#### [Testo di partenza]
****************

Non cessano le violenze in Libano: ieri notte nuovo scontro a fuoco a Beirut, martedì rapiti 13 pellegrini libanesi ad Aleppo. A scatenare i settarismi, lo scomodo vicino siriano e la crisi del regime di Bashar.

24 Maggio 2012 - 16:31

di Chiara Cruciati da Nena News

Roma, 24 maggio 2012, Nena News – La crisi siriana non si placa e incendia il vicino Libano. Un’influenza pesante quella di Damasco su una Beirut permeabile a settarismi etnici e religiosi. Ultime violenze in ordine di tempo gli scontri armati di ieri notte tra le forze di sicurezza libanesi e un siriano armato a Ovest di Beirut. Dopo ore di fuoco incrociato, la sicurezza libanese è entrata nell’appartamento dove si nascondeva l’uomo e lo ha ucciso.

Secondo il resoconto della polizia, il siriano ha sparato contro le truppe libanesi presenti nelle strade del quartiere di Caracas per poi rifugiarsi nel suo appartamento dove è stato individuato e ucciso. Il corpo di un secondo uomo è stato trovato nella stessa abitazione, ma nessuna spiegazione ufficiale è stata fornita in merito alla sua morte. Nella battaglia di ieri notte cinque poliziotti sono rimasti feriti.

Un atto di violenza che segue agli scontri in strada dei giorni scontri a Tripoli e a Beirut tra sostenitori del regime siriano di Bashar e gruppi di opposizione sunniti: bilancio di 14 morti e decine di feriti. E dopo l’uccisione da parte dell’esercito libanese del leader sunnita Ahmad Abdel Wahed, a gettare ulteriore benzina sul fuoco ci si mette il rapimento di martedì nella regione siriana di Aleppo di tredici pellegrini libanesi sciiti di ritorno dall’Iran. Primo indiziato l’Esercito Libero Siriano, forza armata di opposizione al presidente Bashar al-Assad, che però nega il coinvolgimento e risponde per le rime: a rapire i pellegrini libanesi è stato il regime di Bashar, nell’obiettivo di screditare i ribelli.

****************

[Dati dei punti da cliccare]
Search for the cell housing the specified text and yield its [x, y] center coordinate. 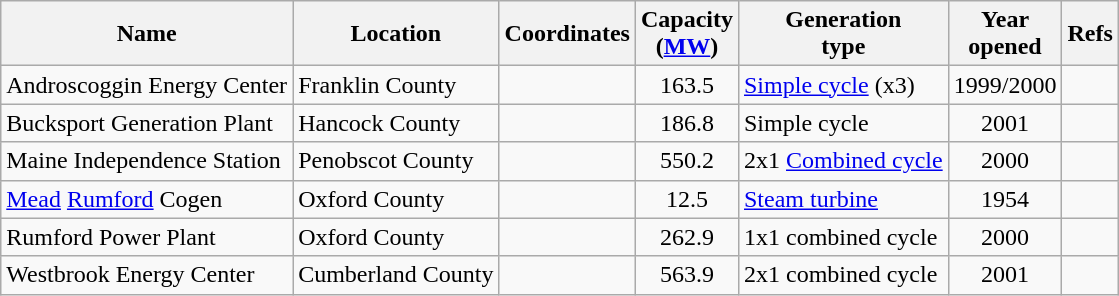
Westbrook Energy Center [147, 275]
Simple cycle [843, 123]
Cumberland County [396, 275]
Hancock County [396, 123]
1954 [1005, 199]
12.5 [686, 199]
Yearopened [1005, 34]
Name [147, 34]
Capacity(MW) [686, 34]
Generationtype [843, 34]
Coordinates [567, 34]
2x1 Combined cycle [843, 161]
Rumford Power Plant [147, 237]
Simple cycle (x3) [843, 85]
Bucksport Generation Plant [147, 123]
550.2 [686, 161]
Maine Independence Station [147, 161]
262.9 [686, 237]
Steam turbine [843, 199]
Penobscot County [396, 161]
Androscoggin Energy Center [147, 85]
Franklin County [396, 85]
Mead Rumford Cogen [147, 199]
1x1 combined cycle [843, 237]
Refs [1090, 34]
1999/2000 [1005, 85]
563.9 [686, 275]
2x1 combined cycle [843, 275]
163.5 [686, 85]
186.8 [686, 123]
Location [396, 34]
Determine the [X, Y] coordinate at the center of the cell enclosing the given text.  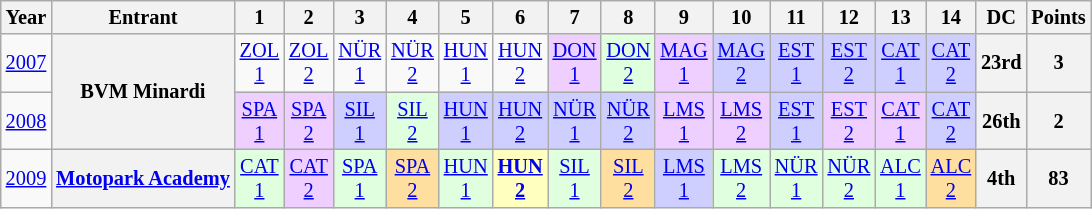
Motopark Academy [143, 178]
14 [951, 17]
83 [1059, 178]
Year [26, 17]
Entrant [143, 17]
4th [1001, 178]
2008 [26, 121]
2009 [26, 178]
ZOL2 [308, 63]
4 [412, 17]
1 [260, 17]
MAG2 [742, 63]
10 [742, 17]
8 [628, 17]
5 [466, 17]
26th [1001, 121]
ZOL1 [260, 63]
DON2 [628, 63]
11 [796, 17]
9 [684, 17]
ALC1 [900, 178]
DON1 [575, 63]
MAG1 [684, 63]
12 [848, 17]
23rd [1001, 63]
DC [1001, 17]
7 [575, 17]
BVM Minardi [143, 92]
ALC2 [951, 178]
13 [900, 17]
6 [520, 17]
Points [1059, 17]
2007 [26, 63]
Find where the given text appears and provide that cell's center as (X, Y) coordinate. 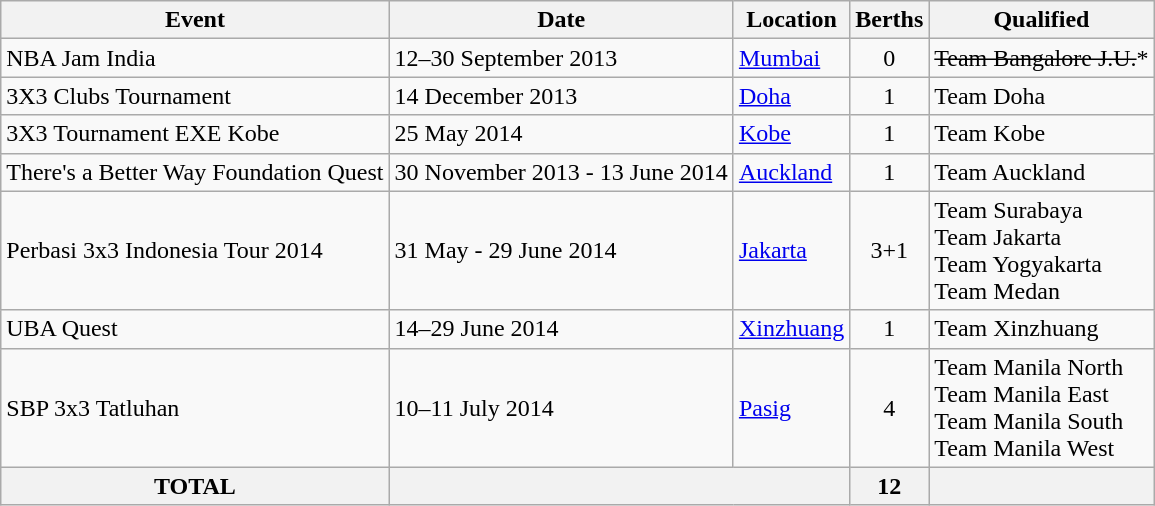
SBP 3x3 Tatluhan (195, 408)
Team SurabayaTeam JakartaTeam YogyakartaTeam Medan (1042, 250)
14–29 June 2014 (561, 329)
Date (561, 20)
30 November 2013 - 13 June 2014 (561, 172)
Team Kobe (1042, 134)
Jakarta (791, 250)
Team Doha (1042, 96)
Perbasi 3x3 Indonesia Tour 2014 (195, 250)
Doha (791, 96)
3X3 Tournament EXE Kobe (195, 134)
12 (890, 486)
Xinzhuang (791, 329)
Kobe (791, 134)
10–11 July 2014 (561, 408)
Team Manila NorthTeam Manila EastTeam Manila SouthTeam Manila West (1042, 408)
Team Xinzhuang (1042, 329)
Qualified (1042, 20)
TOTAL (195, 486)
There's a Better Way Foundation Quest (195, 172)
31 May - 29 June 2014 (561, 250)
25 May 2014 (561, 134)
0 (890, 58)
Auckland (791, 172)
Mumbai (791, 58)
14 December 2013 (561, 96)
NBA Jam India (195, 58)
Event (195, 20)
Team Bangalore J.U.* (1042, 58)
Team Auckland (1042, 172)
4 (890, 408)
3X3 Clubs Tournament (195, 96)
3+1 (890, 250)
Berths (890, 20)
Pasig (791, 408)
Location (791, 20)
12–30 September 2013 (561, 58)
UBA Quest (195, 329)
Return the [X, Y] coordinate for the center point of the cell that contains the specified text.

****************

#### [Esercizi da svolgere]
1. Secondo l'articolo sul Libano, quanti poliziotti sono rimasti feriti nello scontro a fuoco di ieri notte a Beirut?
2. Per favore, scrivi il seguito dell'articolo sul Libano a partire dalla sua ultima frase.

#### [Risposte agli esercizi]
1. Cinque poliziotti.

2.
Secondo il racconto di una donna, Anaam Yateem, che stava partecipando al pellegrinaggio, “un’auto bianca con a bordo uomini armati ha fermato il bus del gruppo e ci ha puntato contro le pistole. Prima ci hanno portato nei campi e poi hanno rapito gli uomini. Hanno detto di essere membri dell’Esercito Libero Siriano”. Ma le milizie armate di opposizione negano ogni tipo di coinvolgimento: “Non crediamo in una simile metodologia”, ha subito commentato Mustafa Al Sheikh, capo del consiglio militare dell’ELS.

Immediato l’intervento della comunità internazionale che ha chiesto il rilascio dei 13 libanesi rapiti. Mentre Beirut chiede l’immediato rilascio per bocca del ministro degli Esteri, Adnan Mansur, dalla Russia giunge l’appello di Sergei Lavrov, ministro degli Affari Esteri, spaventato dalle tensioni al confine tra Siria e Libano: “Considerando la storia, le caratteristiche etniche e religiose della popolazione e le basi del governo libanese, tutto può succedere”.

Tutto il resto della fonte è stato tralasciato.